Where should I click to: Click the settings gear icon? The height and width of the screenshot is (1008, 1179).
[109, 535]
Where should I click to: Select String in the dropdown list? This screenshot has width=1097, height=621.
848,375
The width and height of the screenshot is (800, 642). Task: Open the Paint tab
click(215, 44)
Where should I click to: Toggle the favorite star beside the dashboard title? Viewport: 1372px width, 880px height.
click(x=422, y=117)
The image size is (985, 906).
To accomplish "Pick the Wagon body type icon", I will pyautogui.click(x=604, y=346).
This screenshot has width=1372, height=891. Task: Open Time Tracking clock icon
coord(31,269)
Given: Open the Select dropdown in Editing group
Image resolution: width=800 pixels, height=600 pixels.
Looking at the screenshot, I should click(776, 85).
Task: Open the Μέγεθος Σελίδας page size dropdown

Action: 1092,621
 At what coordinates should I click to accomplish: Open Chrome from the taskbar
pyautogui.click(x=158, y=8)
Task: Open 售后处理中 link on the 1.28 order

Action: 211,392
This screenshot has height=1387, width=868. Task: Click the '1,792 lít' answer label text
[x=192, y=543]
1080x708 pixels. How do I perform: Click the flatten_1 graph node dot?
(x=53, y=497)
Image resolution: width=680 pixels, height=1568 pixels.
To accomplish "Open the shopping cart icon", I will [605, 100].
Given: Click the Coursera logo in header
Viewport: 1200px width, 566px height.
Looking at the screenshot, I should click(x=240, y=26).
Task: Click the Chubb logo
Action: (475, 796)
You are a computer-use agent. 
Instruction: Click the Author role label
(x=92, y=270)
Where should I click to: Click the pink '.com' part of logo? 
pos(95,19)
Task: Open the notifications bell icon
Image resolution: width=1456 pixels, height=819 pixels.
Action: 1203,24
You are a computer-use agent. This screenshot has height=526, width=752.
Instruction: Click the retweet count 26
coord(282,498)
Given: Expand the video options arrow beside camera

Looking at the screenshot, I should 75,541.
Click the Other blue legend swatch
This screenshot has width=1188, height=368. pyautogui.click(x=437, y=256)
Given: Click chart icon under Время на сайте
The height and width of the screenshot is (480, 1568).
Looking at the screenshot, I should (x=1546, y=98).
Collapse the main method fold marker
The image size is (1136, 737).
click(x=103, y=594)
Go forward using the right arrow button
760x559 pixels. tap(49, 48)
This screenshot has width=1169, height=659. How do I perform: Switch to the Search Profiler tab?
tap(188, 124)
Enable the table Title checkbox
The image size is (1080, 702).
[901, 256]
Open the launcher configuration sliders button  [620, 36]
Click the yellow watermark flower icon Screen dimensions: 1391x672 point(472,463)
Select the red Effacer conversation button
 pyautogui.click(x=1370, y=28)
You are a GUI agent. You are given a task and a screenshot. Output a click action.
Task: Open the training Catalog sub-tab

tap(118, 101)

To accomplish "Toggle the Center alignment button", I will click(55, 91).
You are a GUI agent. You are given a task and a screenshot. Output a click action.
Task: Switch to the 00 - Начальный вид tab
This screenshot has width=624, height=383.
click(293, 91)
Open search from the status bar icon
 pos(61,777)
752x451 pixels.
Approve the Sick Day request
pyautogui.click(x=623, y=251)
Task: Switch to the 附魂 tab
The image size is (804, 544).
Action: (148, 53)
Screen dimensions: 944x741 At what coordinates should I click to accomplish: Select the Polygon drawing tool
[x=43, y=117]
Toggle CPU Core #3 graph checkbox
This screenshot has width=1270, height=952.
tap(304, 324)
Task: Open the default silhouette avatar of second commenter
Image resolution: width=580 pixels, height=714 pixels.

+++

» Task statement
Reproduce the data beginning at the line that contains "Enable the table Title checkbox" and stopping after the line that contains "tap(118, 101)", including the requests, and add 132 to every coordinate in the answers.

» Response
Enable the table Title checkbox
The image size is (1080, 702).
[1033, 388]
Open the launcher configuration sliders button  [752, 168]
Click the yellow watermark flower icon Screen dimensions: 1391x672 point(604,595)
Select the red Effacer conversation button
 pyautogui.click(x=1502, y=160)
You are a GUI agent. You are given a task and a screenshot. Output a click action.
Task: Open the training Catalog sub-tab

tap(250, 233)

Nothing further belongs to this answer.